Before I comment on the expenditure on health, it is important to acknowledge and sympathise with Ms Emma Mhic Mhathúna's family following her death earlier this week. Emma always spoke bravely about the need for quality, accountability and reform in our health service. She wanted this to protect her five young children as they got older, and she wanted a health service that we could all be proud of rather than one we would use as a political football. She spoke passionately about the need for change and for the recommendations of the Scally inquiry to be implemented. This is in all of our interests and there should be all-party agreement to ensure this is delivered in memory of her and many others, and for all of the women and families affected following the recent CervicalCheck revelations. Ar dheis Dé go raibh a hanam.

The state of our health service continues to be a stain on our society. Morale among health professionals, such as doctors and nurses, has hit rock bottom.GPs are being forced to close their practices to new patients and many are even leaving the country. Consultants are warning of shortages in specialist areas and there are too few acute and mental health hospital beds available. As a result, patients are feeling it on the ground. Nearly one million people are on waiting lists and thousands of patients continue to lie on trolleys. The Government’s health policy has failed, and yet it would like us all to believe that the public healthcare system is a lost cause, that no matter who is in government, it cannot be improved. As the former Taoiseach, Mr. Seán Lemass, once said:

A defeatist attitude now would surely lead to defeat. We cannot opt out of the future.

We cannot afford the fatalism the Government has taken to our health service.

We need, expect and want to realise real ambition and energy to build it into a service of which our State can be proud. In negotiations for the confidence and supply arrangement, Fine Gael bitterly opposed the reactivation of the National Treatment Purchase Fund, NTPF. It is because of Fianna Fáil and the confidence and supply agreement that fund is now up and running and having a real impact on the services patients are receiving. We welcome the added investment to the NTPF announced in today’s budget package. We also welcome the reductions in the drug payment scheme threshold and in the prescription charges rate for older patients, as well as the extension of medical cards. These are drawn from that agreement to reduce medical costs, which was our intention. It is a welcome respite for vulnerable patients struggling to make ends meet.
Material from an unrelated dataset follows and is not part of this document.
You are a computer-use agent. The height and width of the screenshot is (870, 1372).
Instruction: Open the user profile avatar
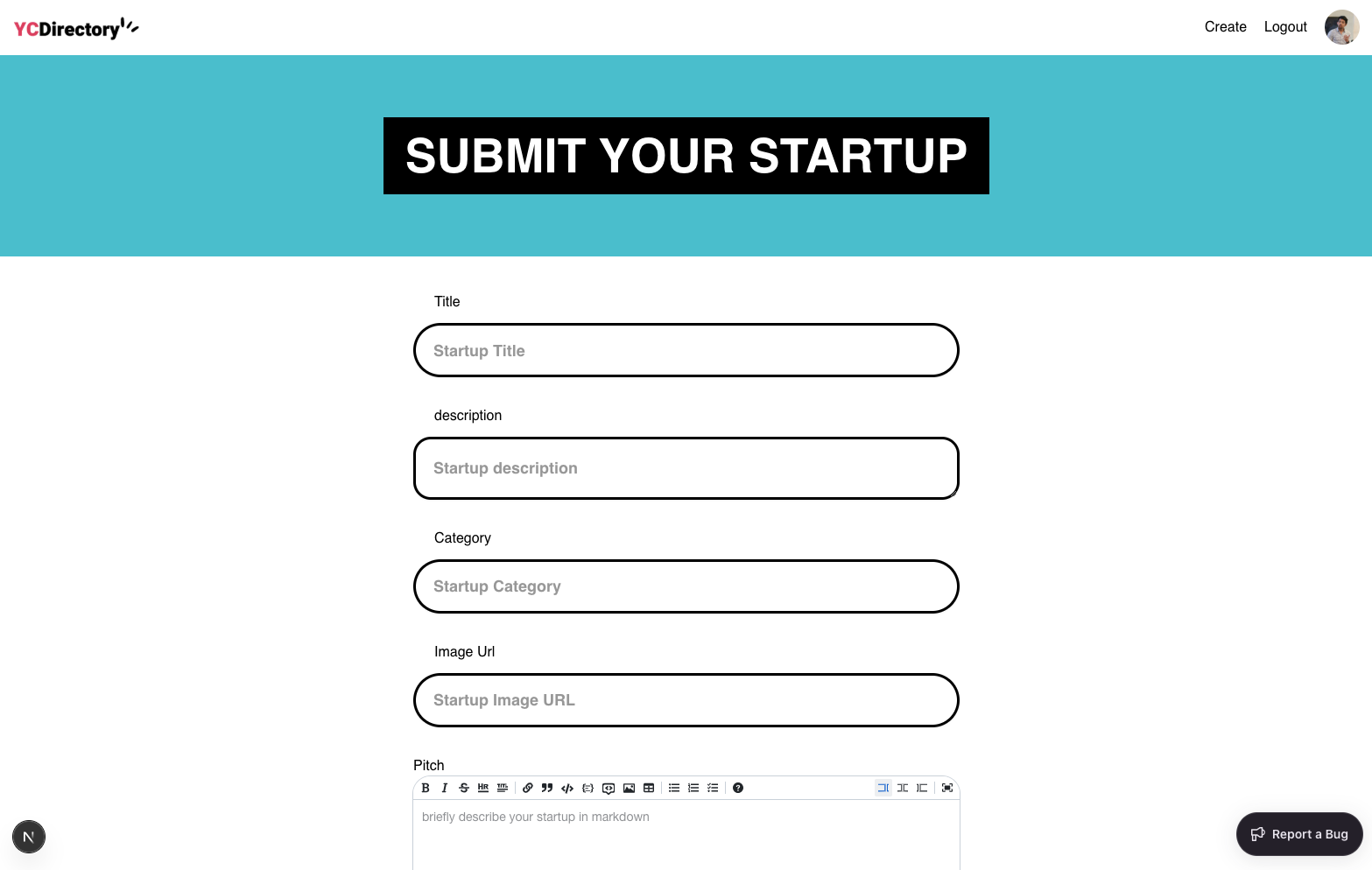pos(1341,27)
The Sláintecare report sets out a sustainable pathway forward for our public health service. The Government’s implementation plan, regrettably, fails to include any costings or financial backing. Without such a financial foundation, we fear Sláintecare will simply gather dust and fail to bring the reform our public health service so desperately needs. The money announced today falls far short of the ambition contained in Sláintecare. The recurring overspend in the Department of Health is symptomatic of this lack of focus. This year, that Department will be €700 million over budget and once again, it is the revenue from corporation tax that will be used to fill that hole. For a Government claiming to be prudent and responsible, this is, unfortunately, neither.

With an ageing population we will need to see far more supports for people living at home, with dementia, with a disability or for those who are elderly and infirm.